↓↓↓

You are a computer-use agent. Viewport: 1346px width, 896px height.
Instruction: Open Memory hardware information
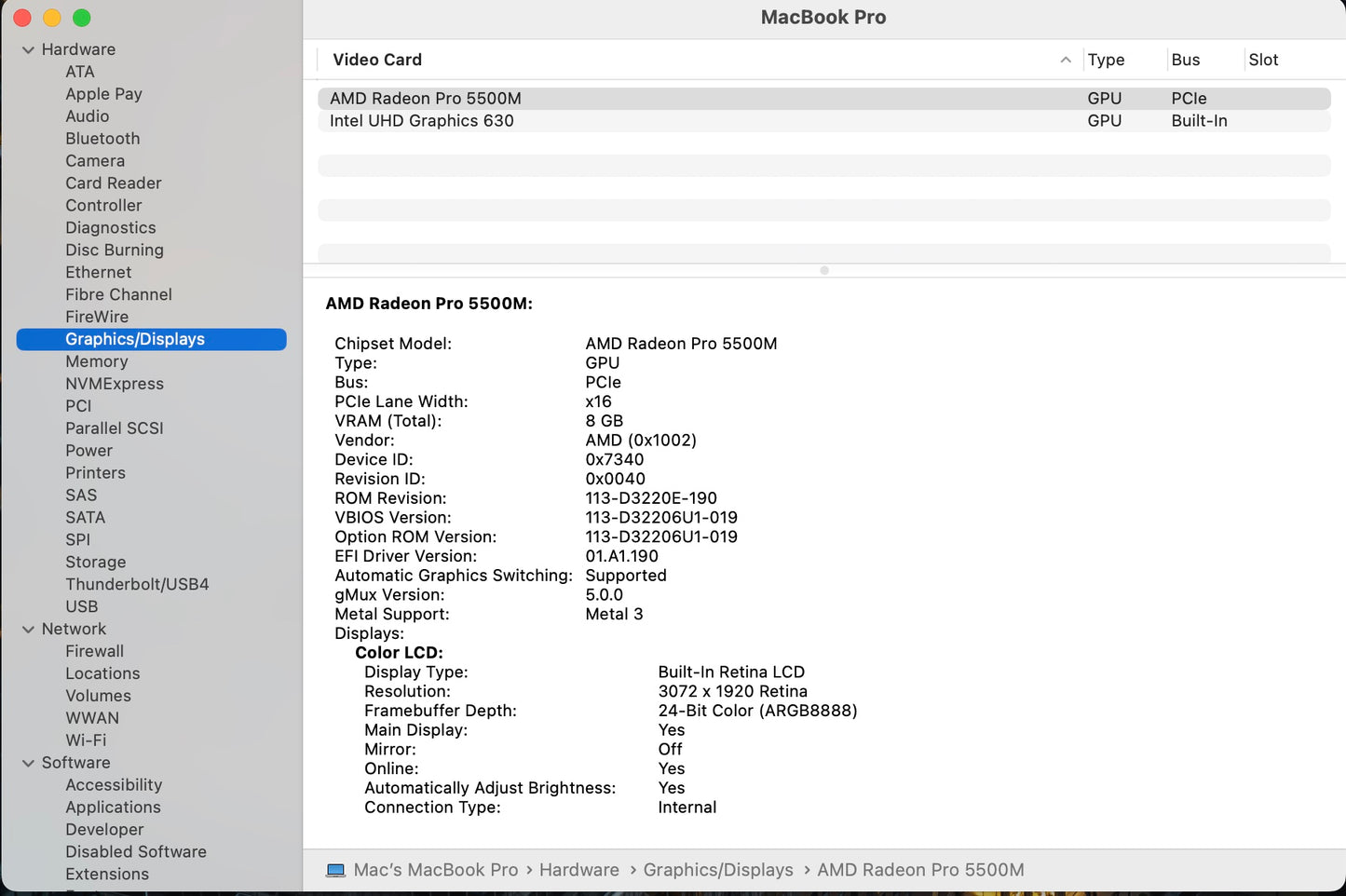97,361
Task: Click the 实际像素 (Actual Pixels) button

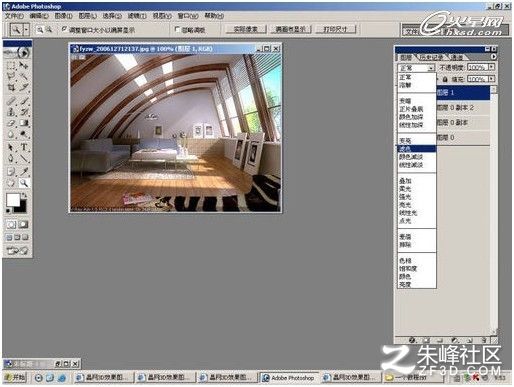Action: [246, 29]
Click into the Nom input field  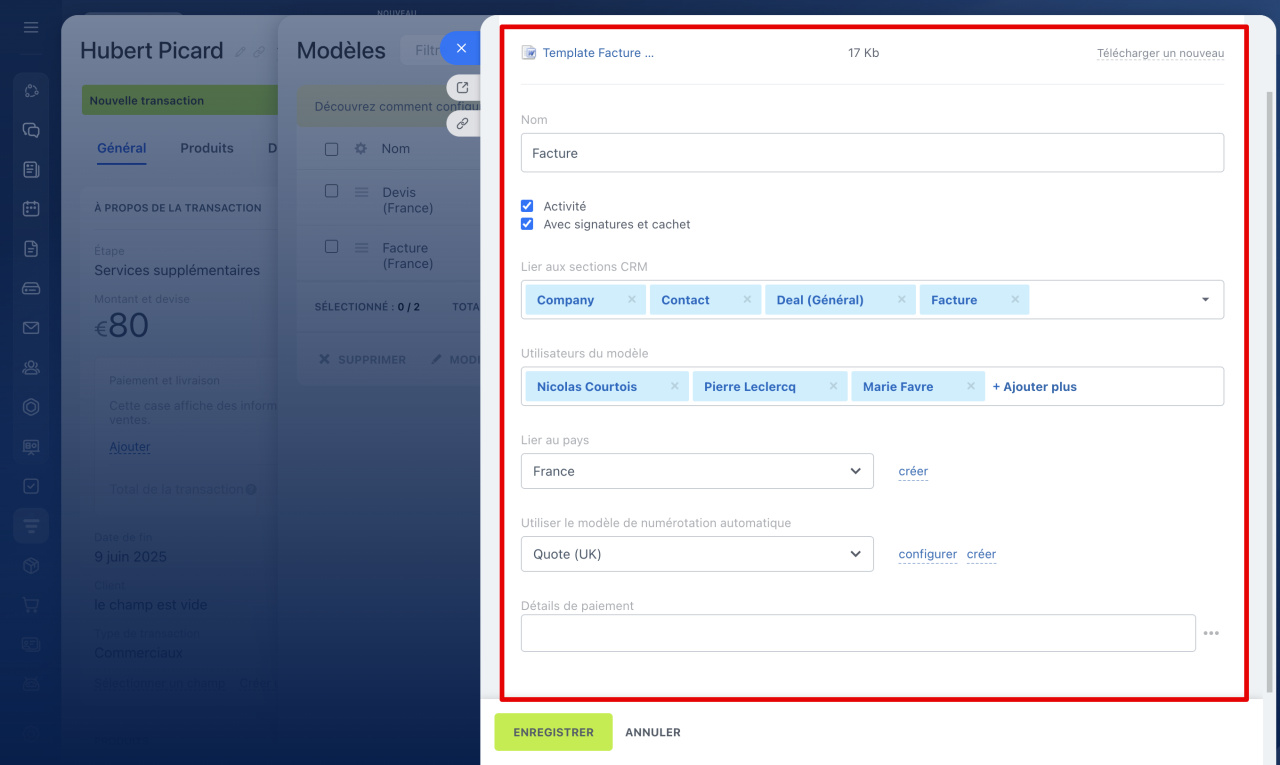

↑↑↑

Reproduce the entries above word for word, leaving out the pictures.

◆ Result of this task:
You are a computer-use agent. Viewport: 1346px width, 896px height.
Instruction: Open Memory hardware information
97,361
Task: Click the 实际像素 (Actual Pixels) button

Action: [246, 29]
Click into the Nom input field  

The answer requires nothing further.